Request: Please reproduce the lines starting at the one containing "The height and" and continuing through the end of the lines, both ends included. Leave the pictures out of your answer.

>> start

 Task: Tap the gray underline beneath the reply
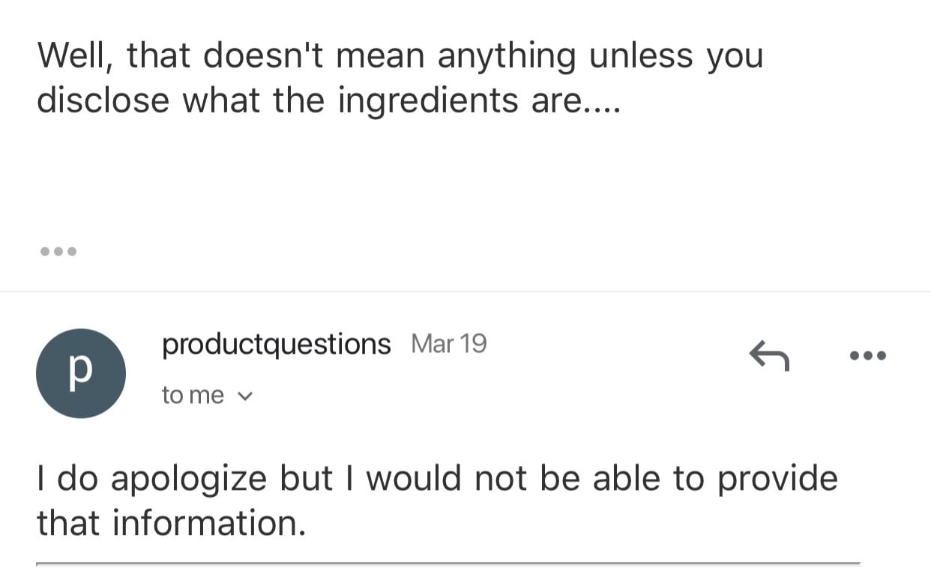448,563

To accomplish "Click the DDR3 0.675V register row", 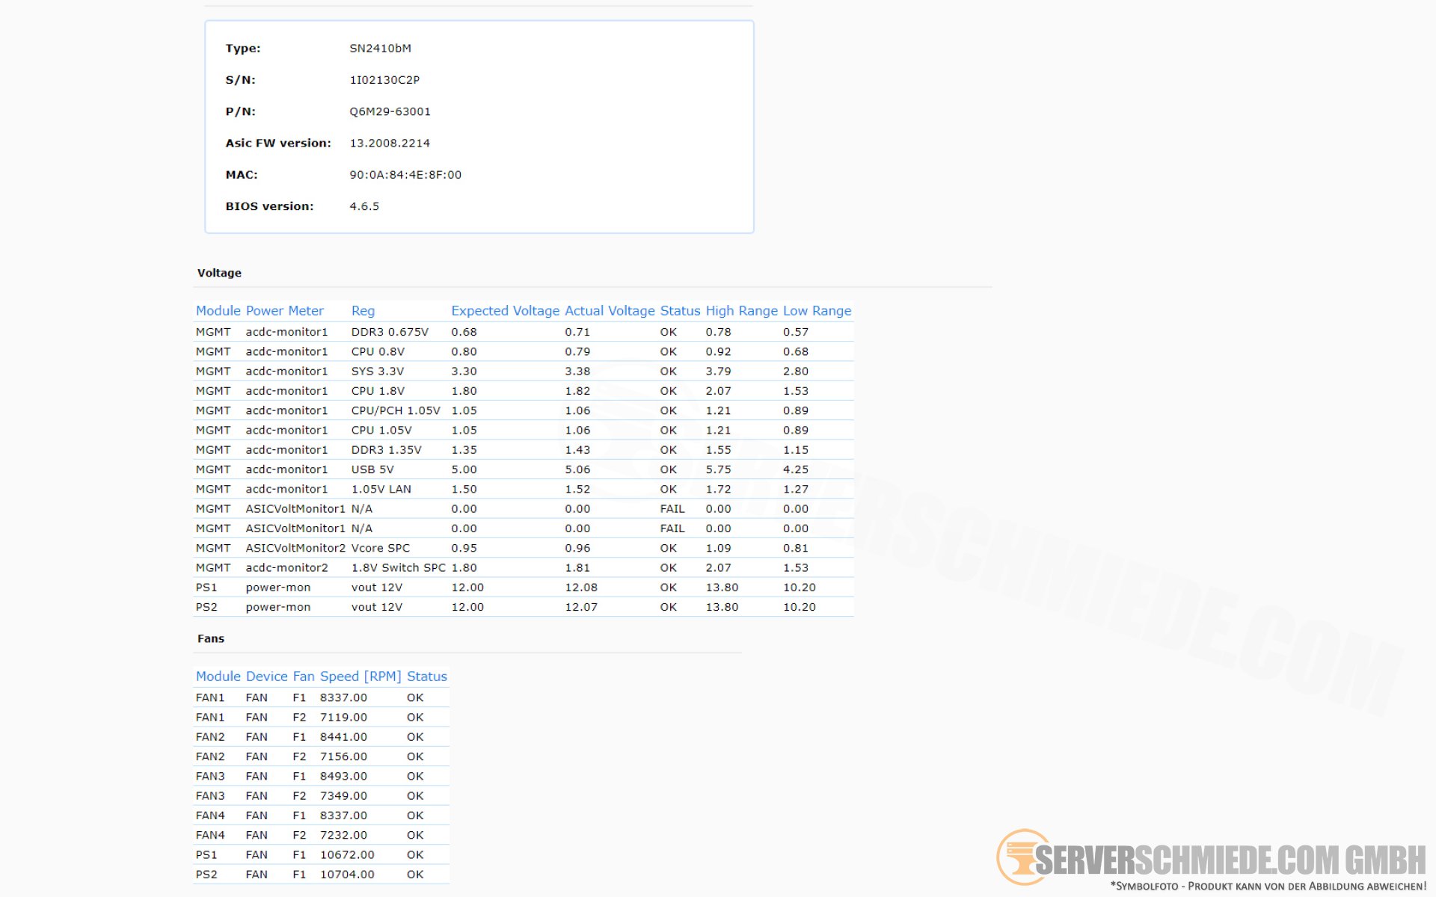I will [x=390, y=332].
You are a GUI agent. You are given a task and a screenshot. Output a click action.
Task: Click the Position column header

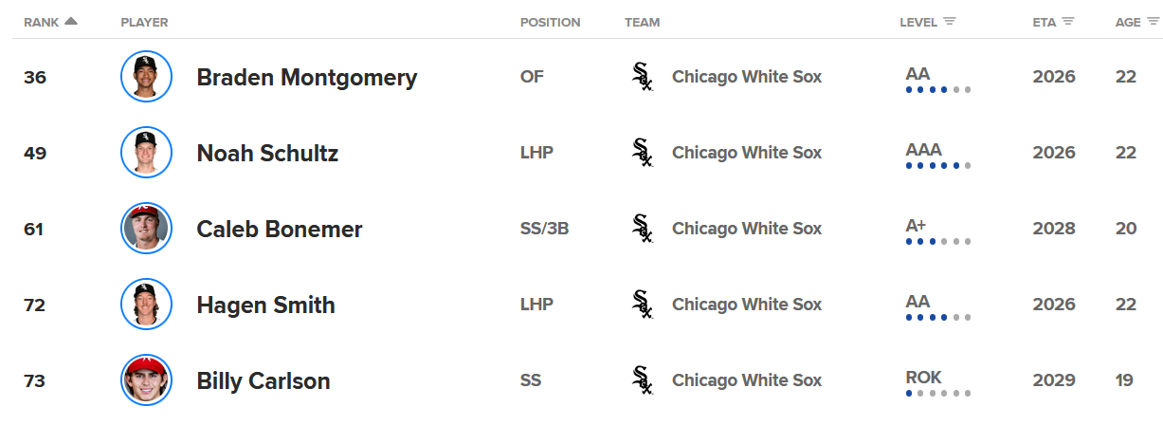550,22
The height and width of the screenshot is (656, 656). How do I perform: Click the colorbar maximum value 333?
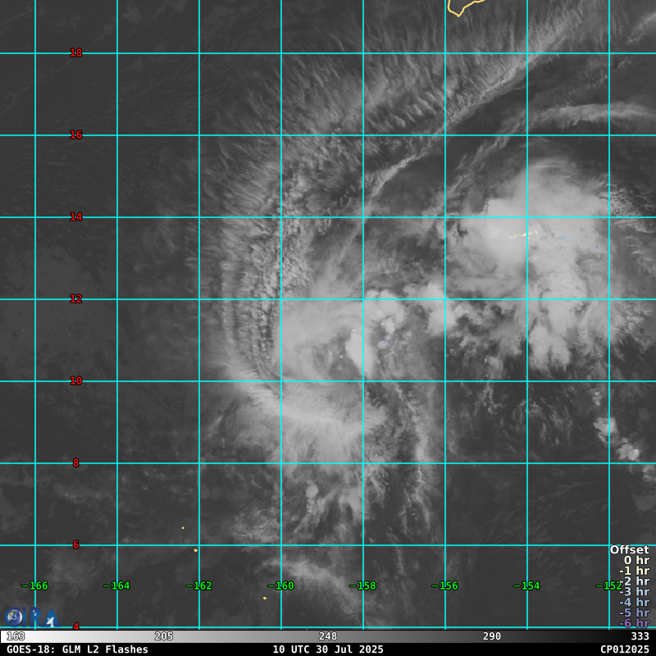640,636
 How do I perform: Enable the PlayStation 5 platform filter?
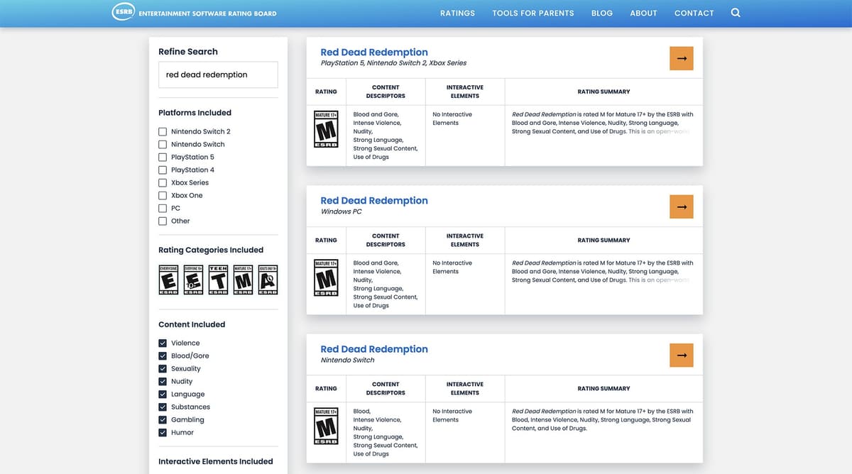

>> end

Result of this task:
The height and width of the screenshot is (656, 656). How do I perform: Click the colorbar maximum value 333?
640,636
 How do I perform: Enable the PlayStation 5 platform filter?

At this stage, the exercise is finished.